キャラクターは薄く、パワーも感じづらいのに
毎年恒例の「テレビ番組出演本数ランキング」(ニホンモニター調べ)で今年のトップに輝いた麒麟・川島明。自身のラジオで「出すぎた男。1日平均1.7本」と語っていたように年間586本もの番組に出演する売れっ子ぶりを見せた。
ただ、川島明はかつて『M-1グランプリ』(ABC・テレビ朝日系)のファイナル常連だった一方で、これといった受賞歴はなし。2年前に『ラヴィット!』(TBS系)のMCに就任するまでは中堅芸人の1人に過ぎなかった。
現在ではすっかりMCというイメージがついたが、それでもタモリ、ビートたけし、明石家さんまのお笑いBIG3、ダウンタウン、とんねるず、爆笑問題、ナインティナイン。あるいは同年代の千鳥など、各世代のMCと比べるとキャラクターは薄く、パワーも感じづらいところがある。
数多いる芸人やMCの中で、なぜ川島は出演本数1位までのぼり詰めたのか。モンスター級の強者がそろう芸能界で川島が躍進した理由を掘り下げていくと、ビジネスパーソンにも役立ちそうなポイントが見えてくる。
評価を高めた大喜利と裏回し
振り返ると、麒麟の相方・田村裕が『ホームレス中学生』でブレイクした2007年ごろ、川島は完全に「じゃないほう芸人」の扱いになり、番組収録時に「自分だけマイクをつけてもらえなかった」などの格差エピソードを何度も明かしてきた。
しかし継続は力なり。
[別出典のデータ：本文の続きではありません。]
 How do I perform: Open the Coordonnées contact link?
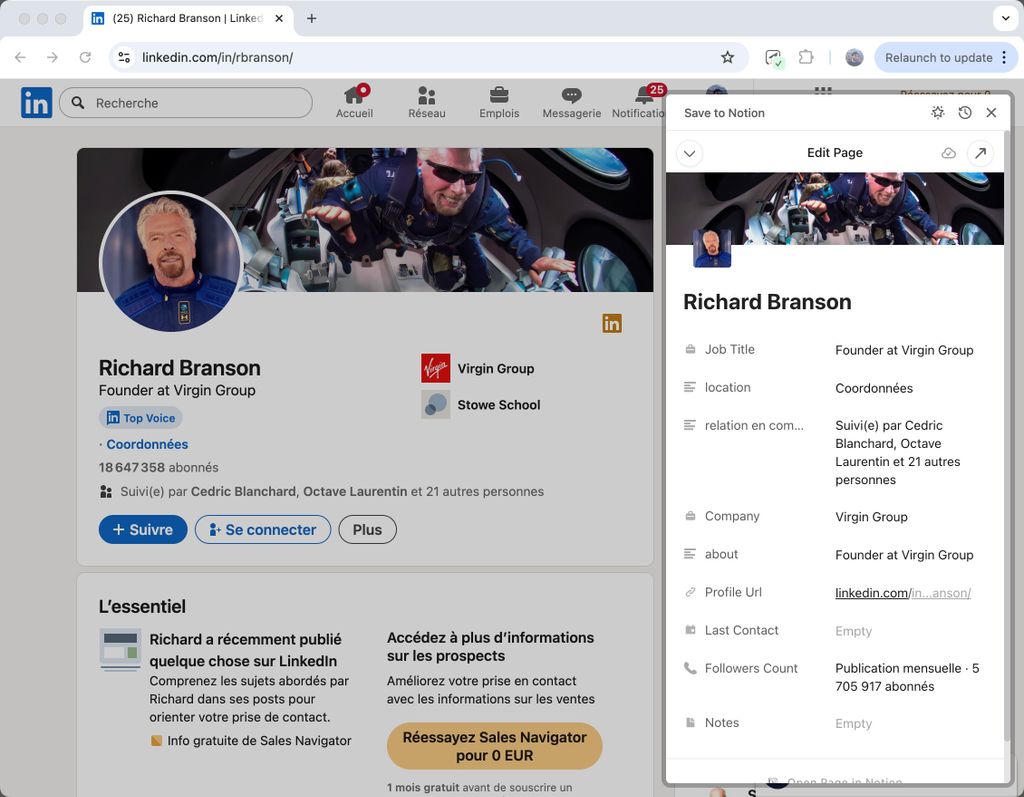[x=147, y=444]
腐らず地道に出演を重ねることで2010年代中盤に入ると、そのトーク力が評価されてくる。
『アメトーーク!』(テレビ朝日系)、『ダウンタウンDX』(読売テレビ・日本テレビ系)、『くりぃむクイズ ミラクル9』(テレビ朝日系)、『水曜日のダウンタウン』(TBS系)などの先輩芸人がMCを務める番組で結果を出し続け、さらに生放送の情報番組『グッディ!』(フジテレビ系)ではコメンテーターもそつなくこなした。
そして、2016年秋の『IPPONグランプリ』(フジテレビ系)で優勝すると、視聴者の間でも「川島は面白い。頭がいい」というイメージがジワジワと定着。
特にMCに代わって話を展開させたり、フォローを入れたりなどの“裏回し”と呼ばれるトーク力は業界内で称えられ、2019年からは番組進行の仕事が増えていく。